Deep learning, differential privacy, synthetic data generation, generative adversarial networks.

I Introduction

Deep learning has been successful in a wide range of application domains such as computer vision, information retrieval, and natural language processing due to its superior performance and promising capabilities. However, its success is heavily dependent on the availability of a massive amount of training data.

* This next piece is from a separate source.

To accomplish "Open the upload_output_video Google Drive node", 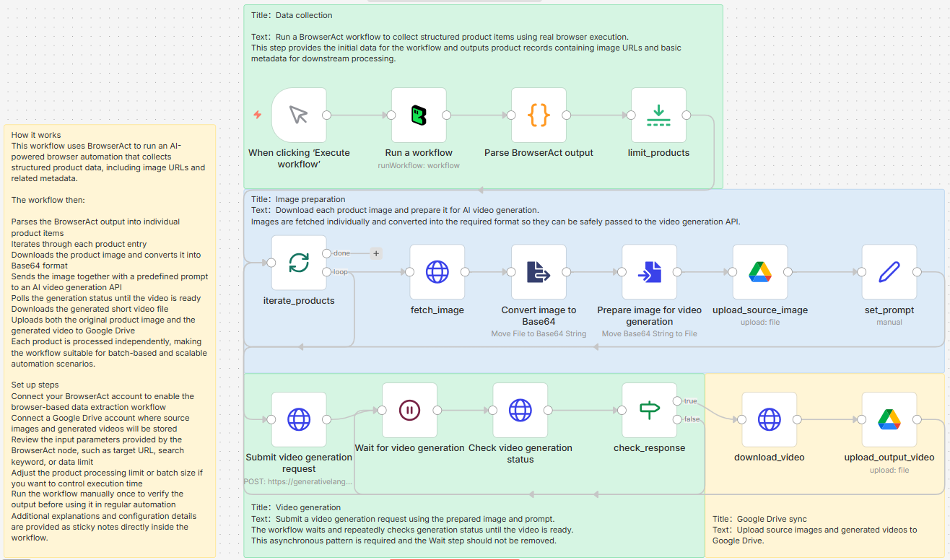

Hence, the progress in deploying such deep learning models can be crippled in certain critical domains such as healthcare, where data privacy issues are more stringent, and large amounts of sensitive data are involved.

Hence, to effectively utilize specific promising data-hungry methods, there is a need to tackle the privacy issues involved in the medical domains. To handle the privacy concerns of dealing with sensitive information, a common method that is often used in practice is the anonymization of personally identifiable data. But, such approaches are susceptible to de-anonymization attacks [1]. That made researchers explore alternative methods. To make the system immune to such attacks, privacy-preserving machine learning approaches have been developed [2, 3]. This particular privacy challenge is usually compounded by some auxiliary ones due to the presence of complex and often noisy data that, in practice, might typically consist of a combination of multiple types of data such as discrete, continuous, and categorical.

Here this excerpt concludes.